[Stored data entries]
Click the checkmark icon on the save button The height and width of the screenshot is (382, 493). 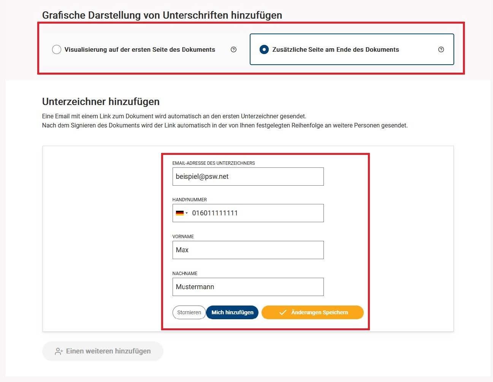click(x=283, y=312)
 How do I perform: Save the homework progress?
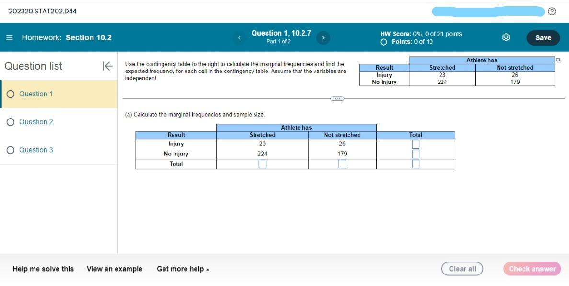pyautogui.click(x=543, y=37)
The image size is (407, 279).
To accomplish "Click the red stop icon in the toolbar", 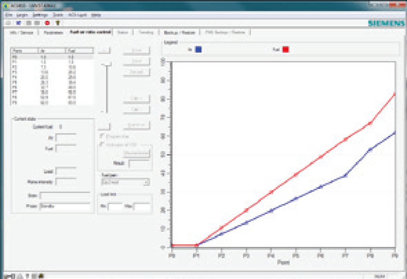I will point(47,23).
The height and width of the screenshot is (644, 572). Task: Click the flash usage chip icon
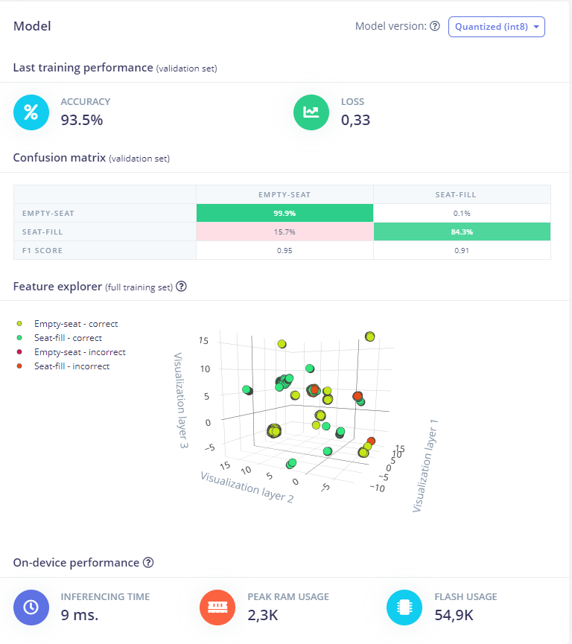[x=404, y=607]
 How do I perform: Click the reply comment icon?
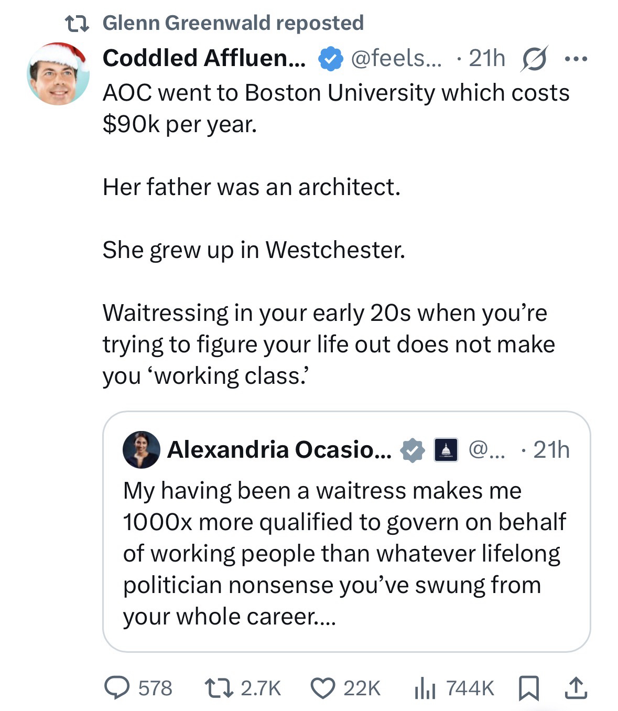pos(117,688)
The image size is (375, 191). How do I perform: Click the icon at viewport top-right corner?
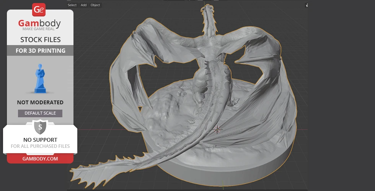click(x=306, y=5)
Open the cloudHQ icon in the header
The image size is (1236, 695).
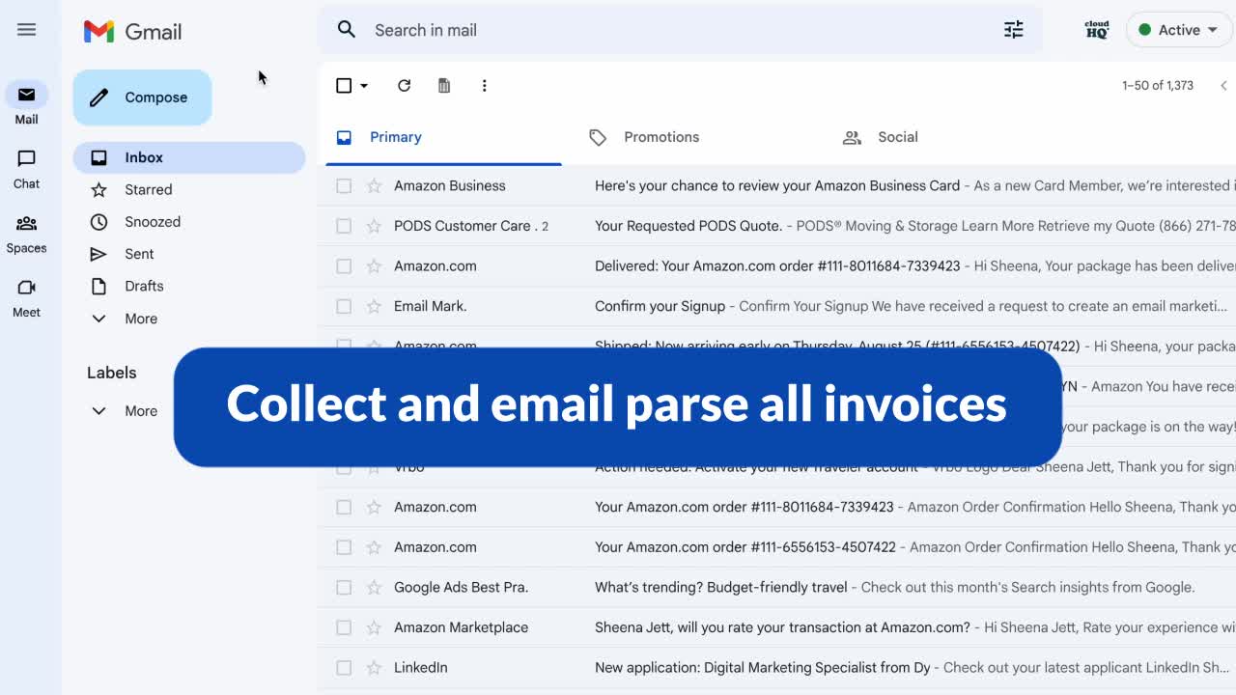point(1097,30)
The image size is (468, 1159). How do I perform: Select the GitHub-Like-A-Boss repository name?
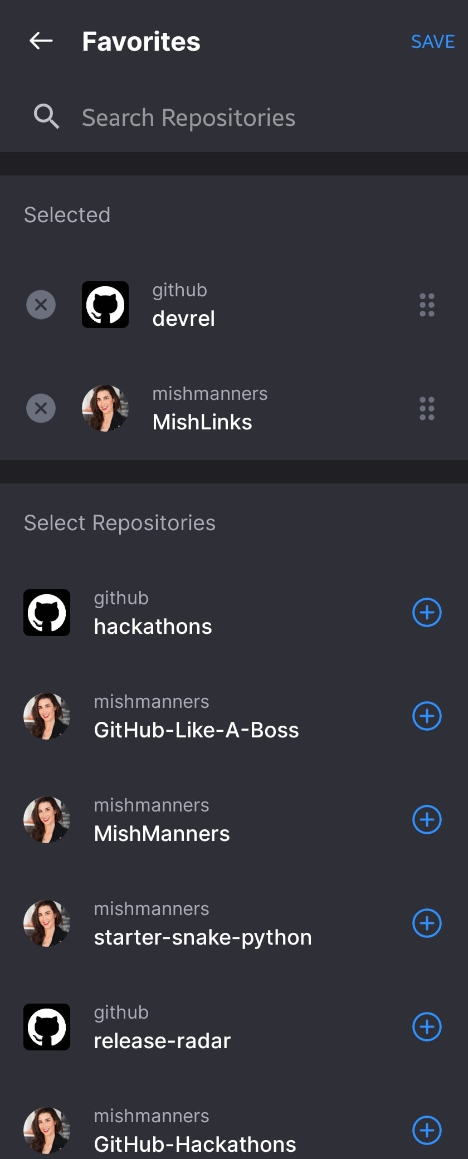(196, 730)
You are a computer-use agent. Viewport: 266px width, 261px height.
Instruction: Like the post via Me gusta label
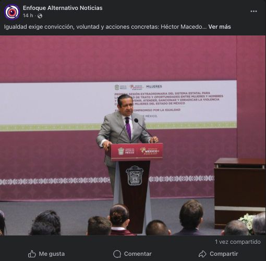click(x=52, y=254)

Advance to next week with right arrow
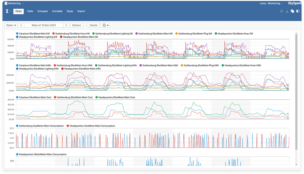[x=66, y=25]
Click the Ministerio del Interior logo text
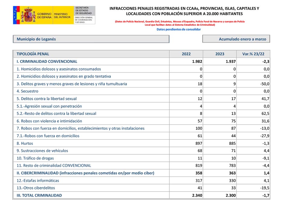The width and height of the screenshot is (299, 200). click(x=62, y=16)
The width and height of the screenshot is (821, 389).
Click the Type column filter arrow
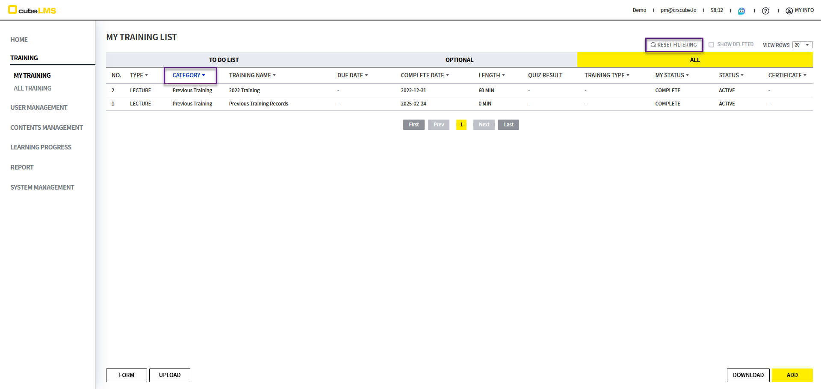[x=146, y=75]
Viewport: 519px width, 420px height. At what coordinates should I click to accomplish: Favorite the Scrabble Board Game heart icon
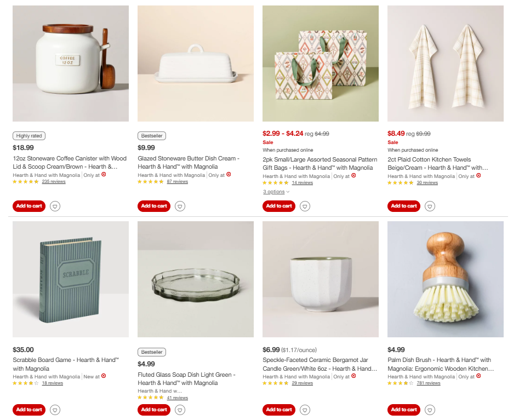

__TASK REQUIREMENTS__: From the line containing "Instruction: Like the post via Me gusta label" to the end of the data above, give those lines again verbatim, with both endpoints included and no images.

__EXERCISE OUTPUT__:
Instruction: Like the post via Me gusta label
click(x=52, y=254)

Advance to next week with right arrow
[x=66, y=25]
Click the Ministerio del Interior logo text
The width and height of the screenshot is (299, 200). click(x=62, y=16)
The width and height of the screenshot is (821, 389).
Click the Type column filter arrow
[x=146, y=75]
Viewport: 519px width, 420px height. At what coordinates should I click to accomplish: Favorite the Scrabble Board Game heart icon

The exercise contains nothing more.